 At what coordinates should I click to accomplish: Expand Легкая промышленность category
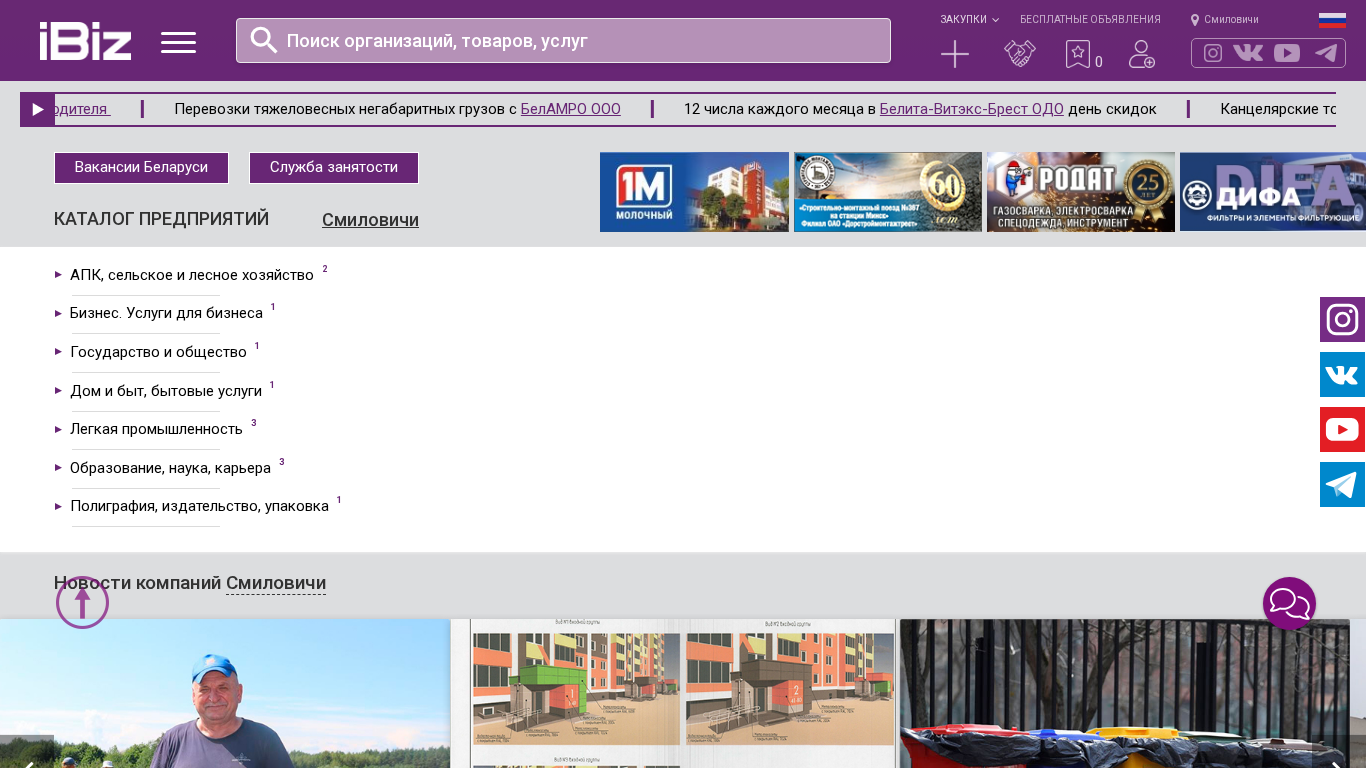[156, 429]
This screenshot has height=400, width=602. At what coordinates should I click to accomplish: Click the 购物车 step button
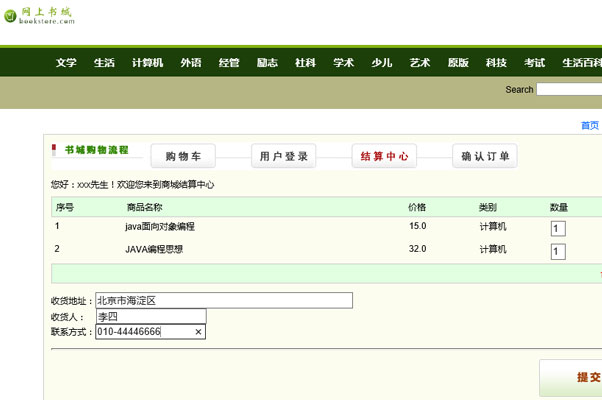click(184, 156)
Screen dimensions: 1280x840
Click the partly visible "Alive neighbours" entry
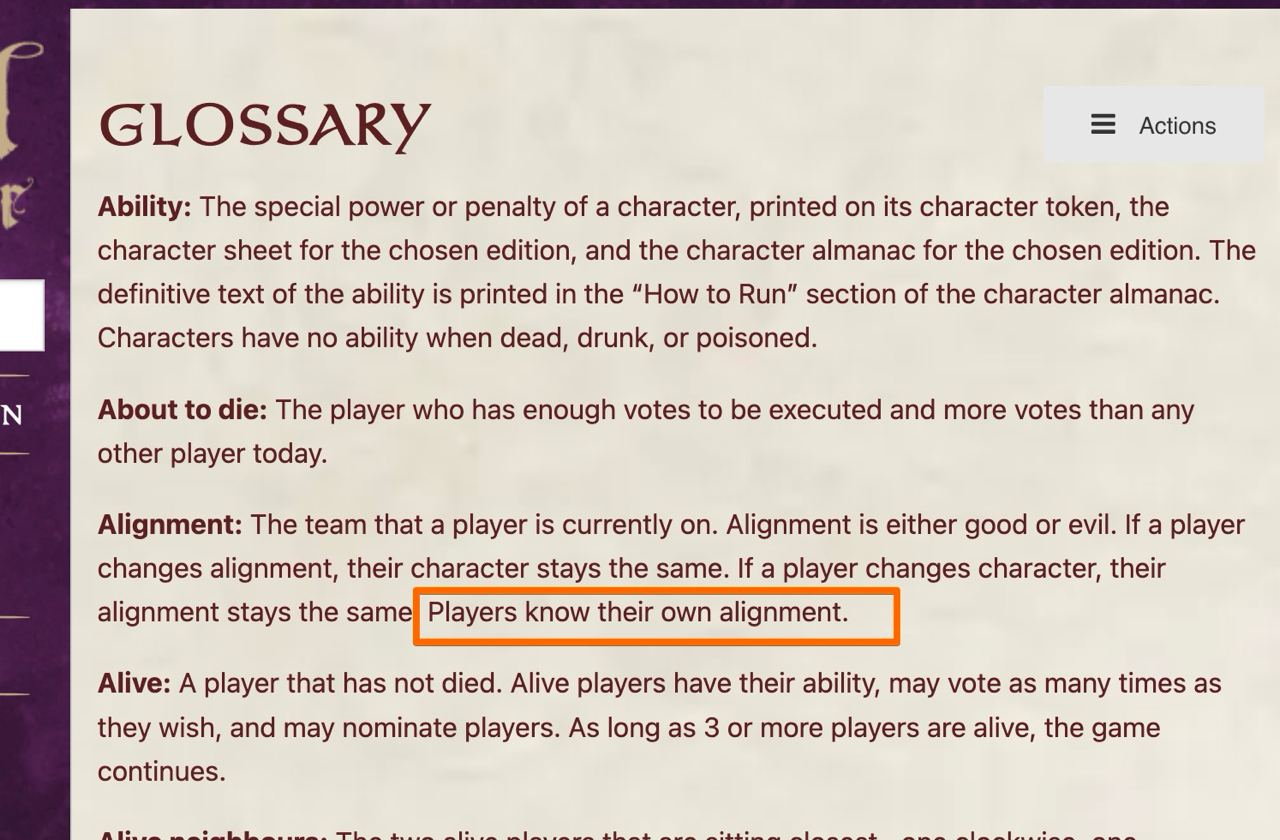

────────────────

▸ Action item
No pictures belong in the copy; quote exactly the lines from the line containing "This screenshot has" through the final line of the material, both ends included.

▸ Expected output
This screenshot has height=400, width=602. At what coordinates should I click to accomplish: Click the 购物车 step button
click(184, 156)
Screen dimensions: 1280x840
Click the partly visible "Alive neighbours" entry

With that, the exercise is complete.